With the specialization on Coursera, I've been on a not-too-fancy yet meaningful learning curve over the last few months in the context of machine learning on Google Cloud.
One obvious challenge in cloud data management and machine learning is the need for integrating multiple data sources and processing massive records in multi-phases without loss of visibility, scalability, and maintainability. Here, I found Google Cloud Dataflow, or Apache Beam as its foundation, is particularly promising because the hosted Apache Beam-based data pipeline enables developers to simplify how to represent an end-to-end data lifecycle while taking advantage of GCP's flexibility in autoscaling, scheduling, and pricing.
Here I list my first impressions after spending a meaningful amount of time using Dataflow in some projects.

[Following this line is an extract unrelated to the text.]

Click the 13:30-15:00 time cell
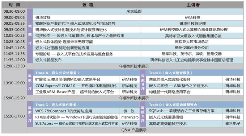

Programming model as an implicit enforcement mechanism
First of all, I like the programming model as an engineer. Like Apache Airflow's
>>, a "good" data engineering tool offers a unique, simplified programming model (syntax) to make data pipelines not just programmable but accessible (i.e., readable and modifiable) for every team member. To give an example, the following code snippet is an official example of counting words from texts:
with beam.Pipeline(options=pipeline_options) as p: # Read the text file[pattern] into a PCollection. lines = p | 'Read' >> ReadFromText(known_args.input) counts = ( lines | 'Split' >> (beam.ParDo(WordExtractingDoFn()).with_output_types(str)) | 'PairWithOne' >> beam.Map(lambda x: (x, 1)) | 'GroupAndSum' >> beam.CombinePerKey(sum)) # Format the counts into a PCollection of strings. def format_result(word, count): return '%s: %d' % (word, count) output = counts | 'Format' >> beam.MapTuple(format_result) output | 'Write' >> WriteToText(known_args.output)

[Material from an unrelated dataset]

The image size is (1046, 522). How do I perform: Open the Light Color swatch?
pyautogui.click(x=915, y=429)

Note that Apache Beam supports multiple programming languages including Java and Go.
Instead of creating a consolidated module that does a bunch of operations at once, Beam developers need to dissect a single job into a series of simpler functions such as reading lines, generating key-value pairs, and aggregating them by keys. Eventually, it allows backend infrastructure, which can be on GCP, to efficiently process the records in a distributed manner.
This is particularly important in case a team is large and working on mission-critical workloads posing strict scalability/reliability standards. In reality, implementing scalable and maintainable code is not straightforward for everyone on the team. Hence, it'd be great if the framework would work as an implicit enforcement mechanism so that the tool naturally helps developers to achieve the required quality of code.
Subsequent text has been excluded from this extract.